**Your tasks:**
[a] In the Redhook interview, why did the brewmaster begin looking around the local beer scene in the Twin Cities? Answer in one to three sentences.
[b] Check each statement against the Redhook interview. For each, answer yes or no and quote the deciding words of the interview.
(i) The brewmaster grew up in Saint Paul, MN.
(ii) The interviewer's online research turned up plenty of information about the brewmaster.
(iii) Summit was one of the craft brewers available in the Twin Cities at that time.
[c] Retype a passage of the Redhook interview exactly. Begin at the words "Greg Deuhs: Yep, I" and stop after "at the time.".

Interview with Greg Deuhs from Redhook
Posted on July 15, 2010 by mike
The first interview in the Brewery Highlight Series for Redhook Ales. Click the link for more articles.
In today’s interview we talk with Head Brewmaster of the Woodinville Redhook Ale’s brewery, Greg Duehs. You may recognize his name from the specialty beer labels that Redhook is putting out. Beer is in his blood!
I’ve cut down the interview to keep it interesting, to hear the whole audio recorded interview click here.
Mike: Ted was telling me you have an interesting background. I’ve done a little bit of research on the net about you, and there really wasn’t a whole lot there. So my first question is, can you give us a little bit of information on your background? Where you grew up, what school you went to, you know, other information along those lines.
Greg Deuhs: I grew up in Saint Paul, MN.
Mike: Sweet, that is kind of near where I live.
Greg Deuhs: Yep, I was a homebrewer in the late 80′s so my friend told me, “Hey, you make pretty good homebrew you should do it for a living.” And I never really thought of that. So I started looking around the local beer scene in the Twin Cities at the time…at the time the only craft brewers or microbrewers available were James Paige and Summit. And course they were the big brewers there at the time.

**Extracted records:**
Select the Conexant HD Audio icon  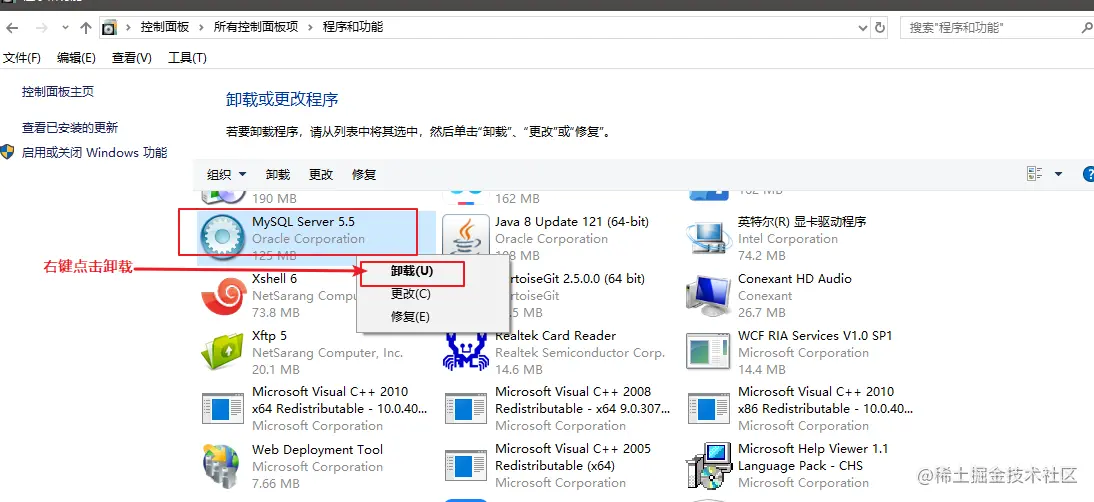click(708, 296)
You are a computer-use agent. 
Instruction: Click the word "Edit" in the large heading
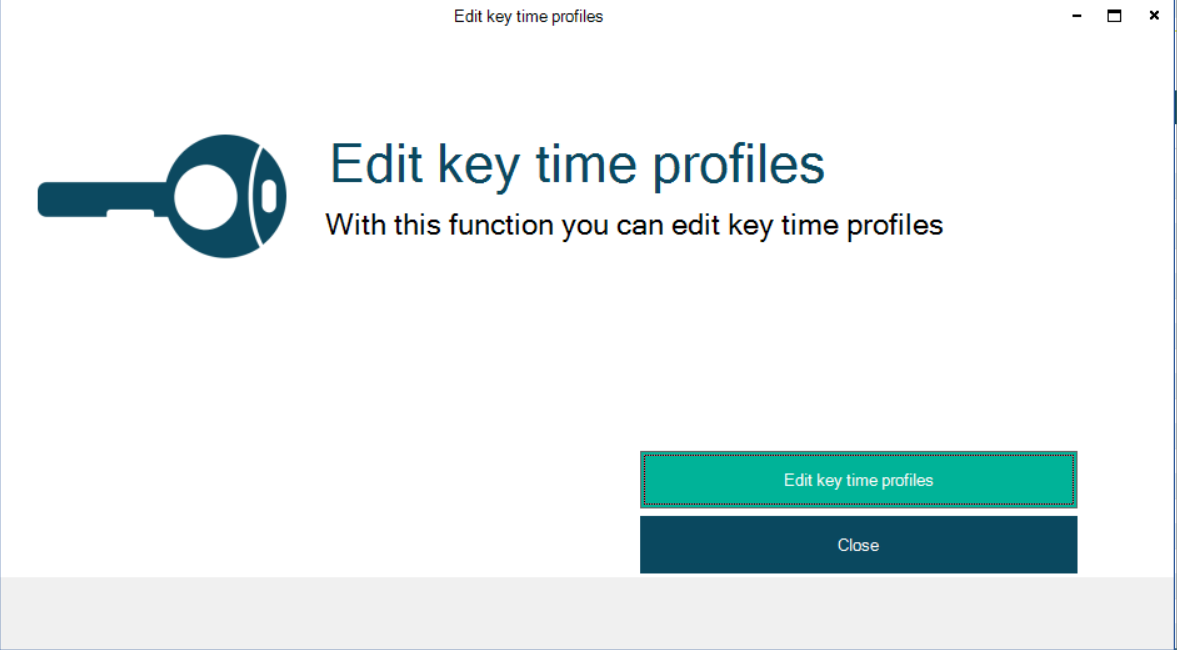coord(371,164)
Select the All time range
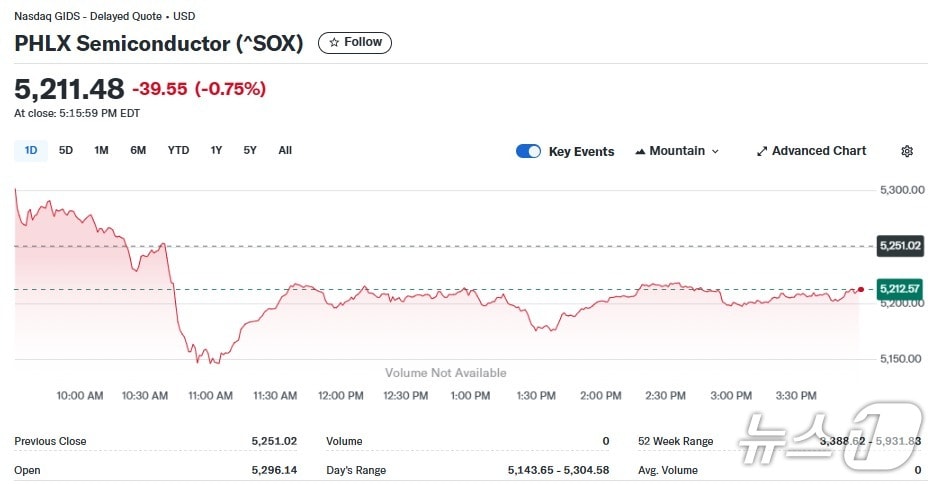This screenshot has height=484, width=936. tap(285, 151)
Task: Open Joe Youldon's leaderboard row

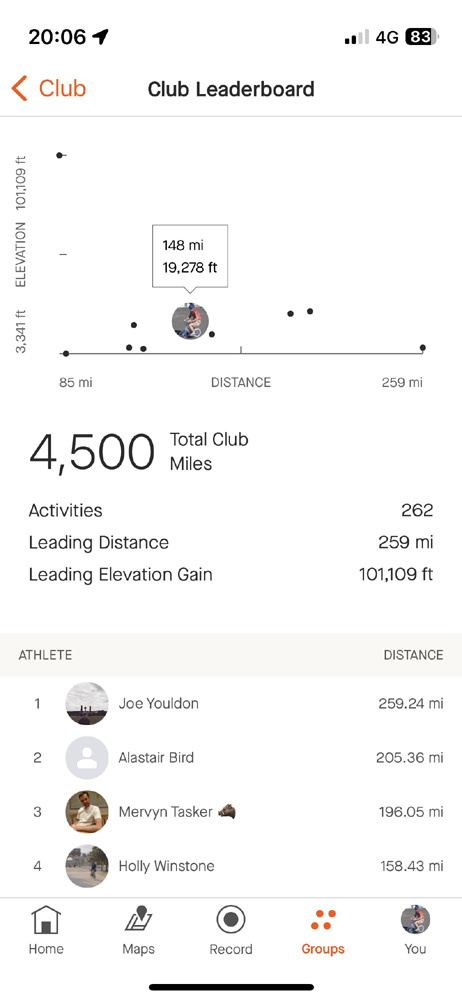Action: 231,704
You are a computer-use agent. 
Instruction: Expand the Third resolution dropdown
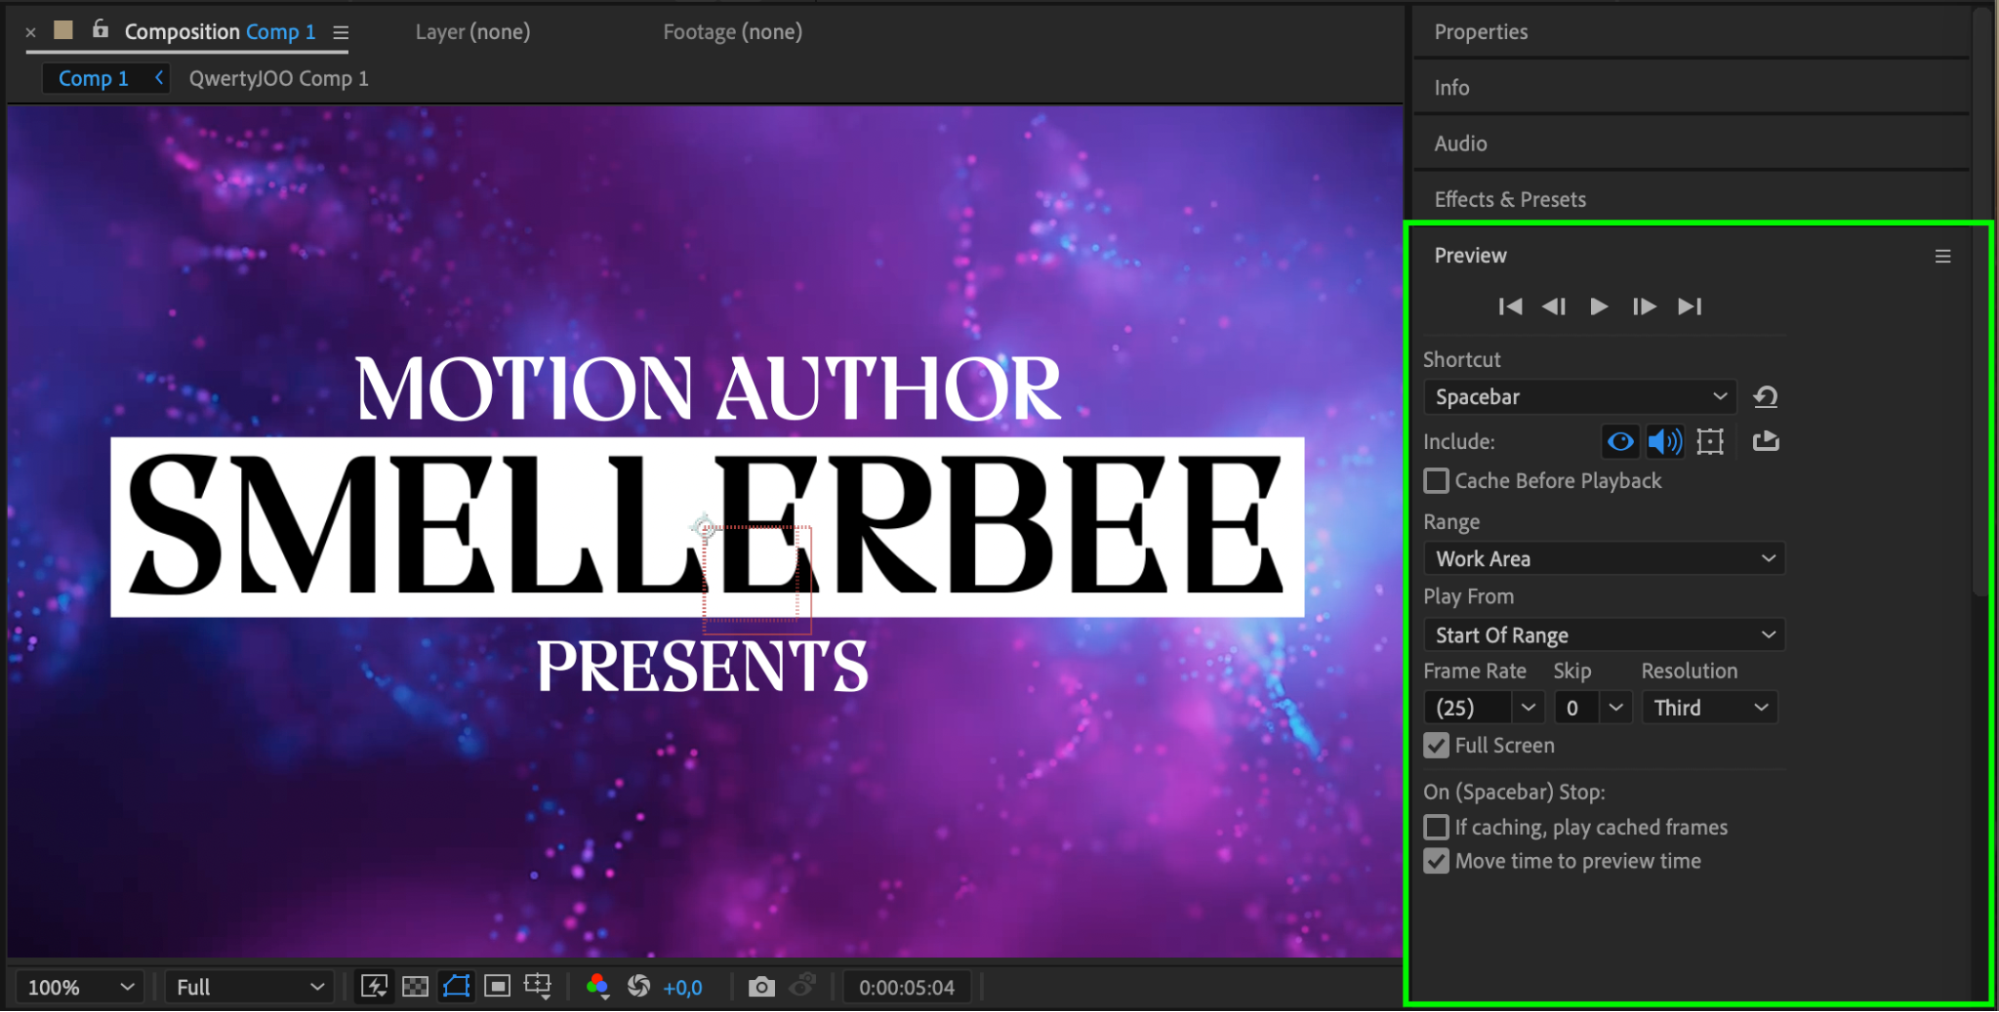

* * *

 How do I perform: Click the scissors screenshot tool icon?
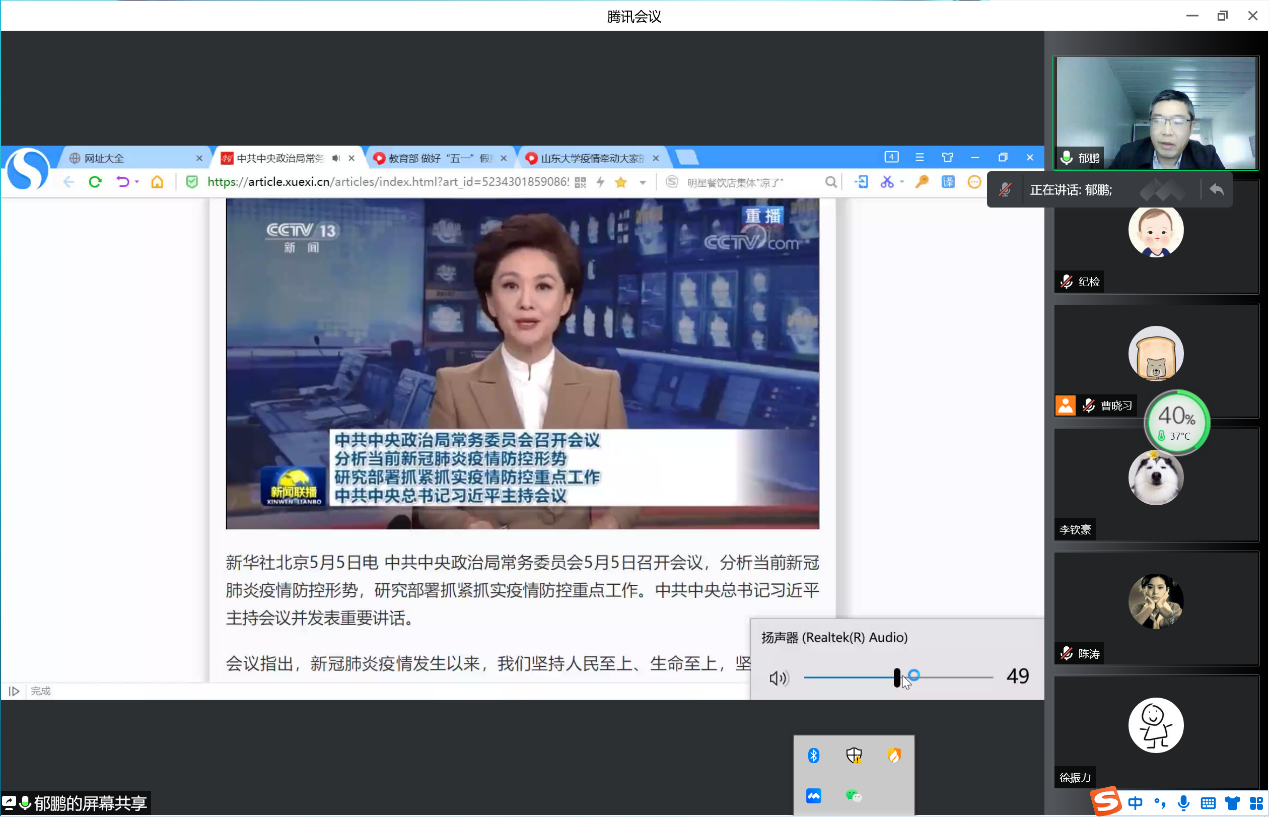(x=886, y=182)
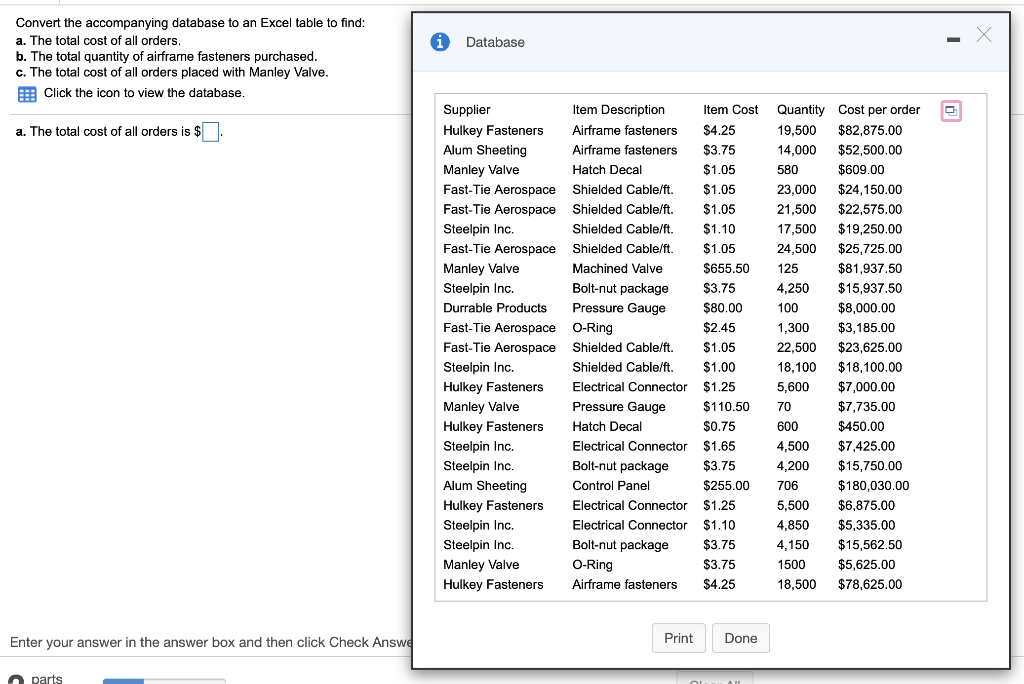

...

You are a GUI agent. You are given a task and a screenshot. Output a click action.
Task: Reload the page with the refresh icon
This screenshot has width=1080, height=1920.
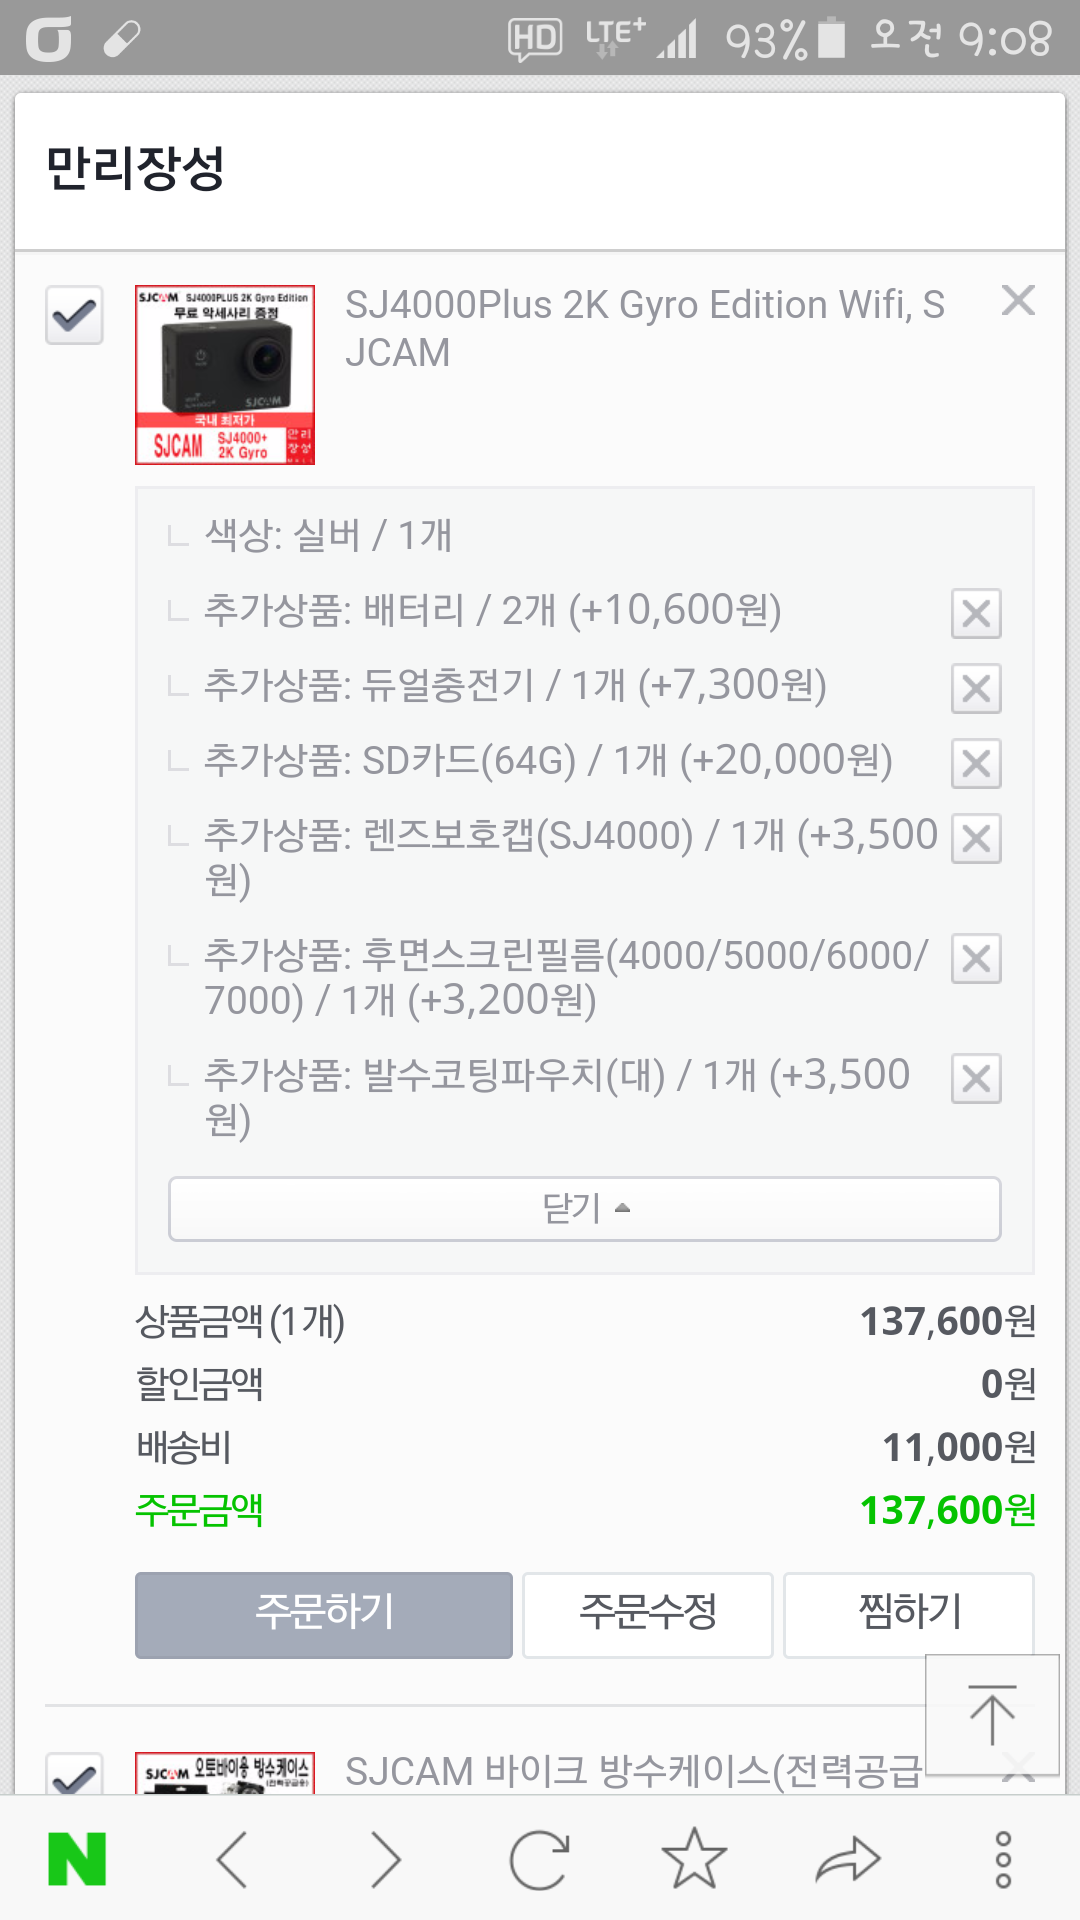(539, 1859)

**Solutions to the tasks:**
[a] He was a homebrewer in the late 80s, and a friend told him he made pretty good homebrew and should do it for a living. He had never really thought of that before, so he started looking around the local beer scene.

[b]
(i) Yes: "I grew up in Saint Paul, MN."
(ii) No: "there really wasn’t a whole lot there"
(iii) Yes: "the only craft brewers or microbrewers available were James Paige and Summit"

[c]
Greg Deuhs: Yep, I was a homebrewer in the late 80′s so my friend told me, “Hey, you make pretty good homebrew you should do it for a living.” And I never really thought of that. So I started looking around the local beer scene in the Twin Cities at the time…at the time the only craft brewers or microbrewers available were James Paige and Summit. And course they were the big brewers there at the time.